Üstüne üstlük ABD’den aferin almak için Suriye’ye dayılık yapayım derken bütün komşuların şimşeklerini üzerinize çekmiş... PKK’ya yeni destekler sağlamışsanız... Sürekli şehit vermekten başka çareniz kalmıyor demektir... O da umurunuzda değilse mesele yok tabii...
Vatan’da güvenlik uzmanı Prof. Sedat Laçiner’le yapılan ilginç bir röportaj yayımlandı.
Üstü kapalı şekilde İsrail ve ABD’nin PKK’ya istihbarat verdiğini söylüyor Laçiner...

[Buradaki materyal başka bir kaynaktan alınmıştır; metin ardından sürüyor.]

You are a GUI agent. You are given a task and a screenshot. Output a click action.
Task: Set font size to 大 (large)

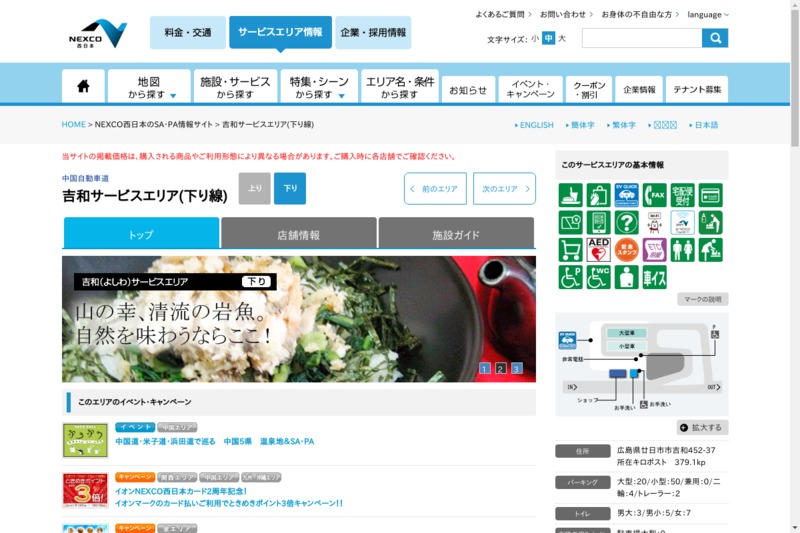[x=562, y=39]
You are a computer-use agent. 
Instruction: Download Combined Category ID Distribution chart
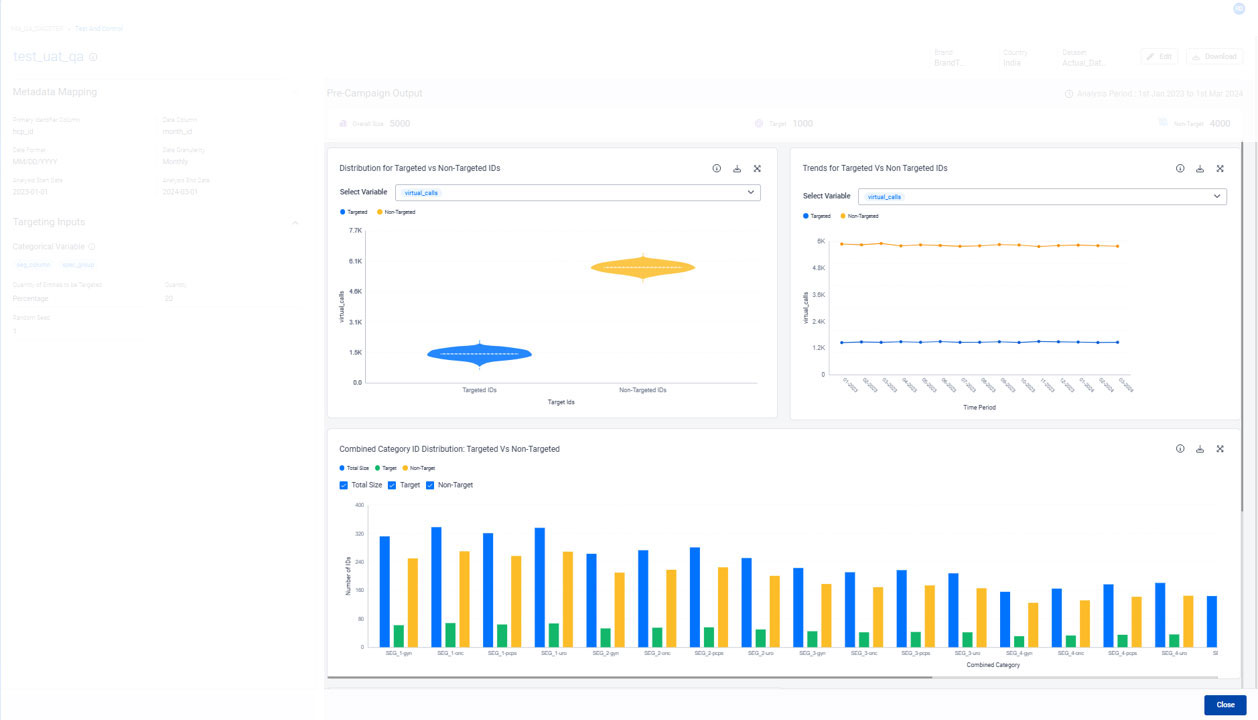pyautogui.click(x=1200, y=449)
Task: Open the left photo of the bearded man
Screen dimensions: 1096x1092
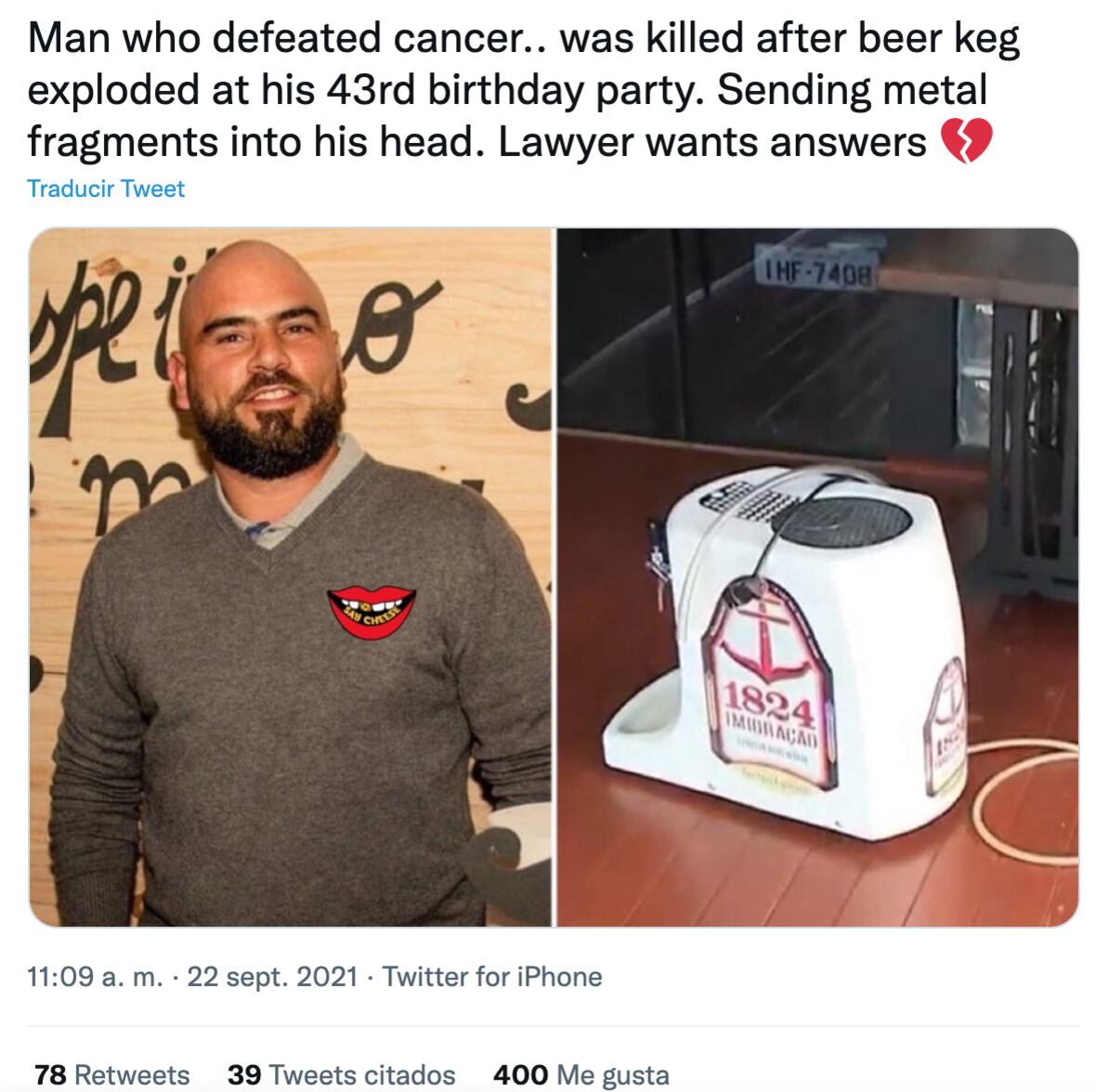Action: click(x=290, y=577)
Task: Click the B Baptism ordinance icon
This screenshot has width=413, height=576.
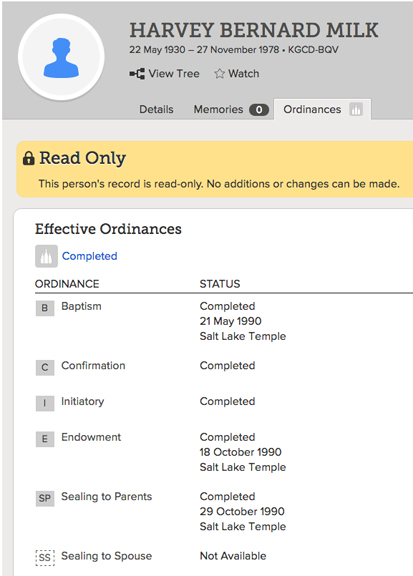Action: coord(45,308)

ABD’nin İran’a karşı kullanması için PJAK’a verdiği silahların muhtemelen şimdi Türkiye’ye karşı kullanıldığını ekliyor.
ABD, İsrail, Rusya, İran, Irak ve Suriye’nin çeşitli nedenlerle PKK’nın arkasında olduğunu kaydediyor.
Sürekli yenilmemiz ve kan kaybetmemiz için başka sebep gerekir mi?
Egemen Bağış, hükümet ile askerler arasındaki ilişkilerin Avrupa standartlarına ulaştığını söylemiş.
Avrupa’da hapishanelerin albay ve generallerle dolu olduğunu bilmiyorduk...
Haldun Ertem
Genelkurmay Başkanı Necdet Özel yargıya
“özel jest” yapmış.
Yapar tabii... Yargı sayesinde o koltukta!
Fahrettin Fidan
Eğiticiye dikiz...
Milli Eğitim Bakanı Ömer Dinçer, 66 aylık çocuğunu okula göndermek istemeyen veliler için konuşuyor:
“Eleştirilerin bir kısmı PKK kaynaklı... Bir de laikçi kesim bu reformdan rahatsız oluyor.”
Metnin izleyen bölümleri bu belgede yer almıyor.